Maybe I've been misunderstanding other brides' feelings about their wedding day up until now, but it seems like it's a lot more about them and how beautiful everything is than it is about what's-his-bucket being The One. The marriage? Yeah, that's about what's-his-bucket. The wedding day? Not so much. After all, why do shows like 'Say Yes to the Dress' exist if it's not about the gown?
At any rate, I feel like I am still deserving of a day where I invite everyone I know to a fancy location to watch me parade around in the most beautiful dress they've ever laid eyes on. I want to walk slowly past family and friends, who are *literally* sobbing into their handkerchiefs over the level of preciousness my dress and I are attaining, and stand in front of them on a rotating stage while someone takes photos/videotapes. While eating some catered food, I want family and friends to give toasts to me that contain a healthy balance of wishes of well-being for my future and humorous anecdotes about their memories of me. Is this too much to ask? Probably I don't think so.
I think this idea really begins to take shape if the name of the event is changed from 'My Non-Wedding Wedding Day' to 'Jill's 30th Birthday Party'. This gives everyone plenty of prep time for their toasts and allows me a year and three months to prepare for my death 30th birthday.
Additionally, I feel like this party/event/tasteful circus will hit two birds with one stone. Not only will I hit the 'Wedding Day' bird square in the kisser, but that sneaky '30th Birthday, congratulations you're practically dead, here's a cane and an AARP brochure' bastard of a bird will never see it coming. To ease me into my fourth decade here on Earth (Jesus, fourth decade...I just threw up in my mouth a little), I really feel like family, close friends, and a couple hundred acquaintances that are just there for the eclairs and atmosphere could bring this dream to fruition. Plus, it will be less weird when I hang an 11"x 14" classy portrait of myself in my home if it was from a Tribute/Living Funeral birthday party.
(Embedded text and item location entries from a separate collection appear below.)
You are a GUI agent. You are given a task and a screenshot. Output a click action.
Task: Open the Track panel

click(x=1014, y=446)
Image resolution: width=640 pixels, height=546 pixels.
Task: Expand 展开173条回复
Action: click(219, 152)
You have 15 months to prepare. I expect gifts and a toast from every individual nothing but your warm smiles on that day.
Editor's Note: I realize the amount of self-absorption in my life this article is unsettling a trifle much, however, I took a personality test years ago, and my psychologist said he was honestly surprised the Narcissism measure didn't score higher with me and I'm actually no more self-involved than the next girl. Rest easy.